We will be working with a dataset provided by one of the largest fast-food restaurant chains in the US. The data observation window is from early March, 2015 to 06/15/2015 and includes transactional data from 2 stores in Berkeley, CA and 2 stores in New York, NY.

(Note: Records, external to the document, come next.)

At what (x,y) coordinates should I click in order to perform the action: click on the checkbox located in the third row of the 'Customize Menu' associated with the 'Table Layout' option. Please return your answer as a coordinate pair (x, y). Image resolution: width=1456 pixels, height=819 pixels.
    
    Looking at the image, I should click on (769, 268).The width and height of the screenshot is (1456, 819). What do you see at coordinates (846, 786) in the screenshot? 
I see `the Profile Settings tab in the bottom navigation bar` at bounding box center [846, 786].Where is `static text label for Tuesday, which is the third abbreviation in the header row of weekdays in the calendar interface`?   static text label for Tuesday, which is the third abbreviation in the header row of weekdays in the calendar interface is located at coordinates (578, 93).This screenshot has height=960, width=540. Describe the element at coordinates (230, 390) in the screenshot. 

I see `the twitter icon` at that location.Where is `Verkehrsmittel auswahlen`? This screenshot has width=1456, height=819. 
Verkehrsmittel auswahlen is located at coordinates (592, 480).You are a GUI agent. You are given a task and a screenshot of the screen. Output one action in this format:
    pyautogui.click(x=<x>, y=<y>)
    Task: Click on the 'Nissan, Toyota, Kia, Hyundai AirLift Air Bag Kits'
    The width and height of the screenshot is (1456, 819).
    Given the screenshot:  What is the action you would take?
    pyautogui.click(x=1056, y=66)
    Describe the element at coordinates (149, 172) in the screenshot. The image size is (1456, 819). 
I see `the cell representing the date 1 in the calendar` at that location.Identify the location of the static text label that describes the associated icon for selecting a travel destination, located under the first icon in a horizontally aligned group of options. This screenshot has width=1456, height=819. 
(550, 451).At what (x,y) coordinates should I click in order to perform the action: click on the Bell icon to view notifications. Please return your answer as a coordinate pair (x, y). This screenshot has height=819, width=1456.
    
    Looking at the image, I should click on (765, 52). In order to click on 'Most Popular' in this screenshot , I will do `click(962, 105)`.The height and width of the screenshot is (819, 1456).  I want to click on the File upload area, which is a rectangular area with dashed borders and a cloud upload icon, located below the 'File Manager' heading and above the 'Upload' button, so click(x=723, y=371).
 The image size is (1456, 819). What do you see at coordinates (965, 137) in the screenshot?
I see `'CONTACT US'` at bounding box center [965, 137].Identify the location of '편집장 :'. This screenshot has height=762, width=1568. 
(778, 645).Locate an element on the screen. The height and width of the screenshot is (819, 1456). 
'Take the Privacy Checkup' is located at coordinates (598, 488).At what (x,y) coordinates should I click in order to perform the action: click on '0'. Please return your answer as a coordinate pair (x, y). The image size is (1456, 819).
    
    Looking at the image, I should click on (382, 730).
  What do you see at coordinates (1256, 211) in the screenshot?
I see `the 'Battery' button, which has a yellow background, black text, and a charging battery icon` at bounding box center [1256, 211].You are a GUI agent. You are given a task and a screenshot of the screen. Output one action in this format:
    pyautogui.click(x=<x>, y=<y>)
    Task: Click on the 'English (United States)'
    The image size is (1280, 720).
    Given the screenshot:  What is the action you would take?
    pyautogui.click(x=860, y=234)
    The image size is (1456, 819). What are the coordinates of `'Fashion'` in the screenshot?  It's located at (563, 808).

As this dataset has plenty of information, we will simplify the task and choose only one store (ID 46673) and one ingredient to forecast: lettuce.
library(forecast)
## Warning: package 'forecast' was built under R version 4.0.5
## Registered S3 method overwritten by 'quantmod':
## method from
## as.zoo.data.frame zoo
library(tseries)
## Warning: package 'tseries' was built under R version 4.0.5
library(dplyr)
## Warning: package 'dplyr' was built under R version 4.0.5
##
## Attaching package: 'dplyr'
## The following objects are masked from 'package:stats':
##
## filter, lag
## The following objects are masked from 'package:base':
##
## intersect, setdiff, setequal, union
library(ggplot2)
## Warning: package 'ggplot2' was built under R version 4.0.5
We will first check stationarity of our time series and follow the Box-Jenkings Procedure to fit our ARIMA model, which involves three main stages: identification, estimation and verification.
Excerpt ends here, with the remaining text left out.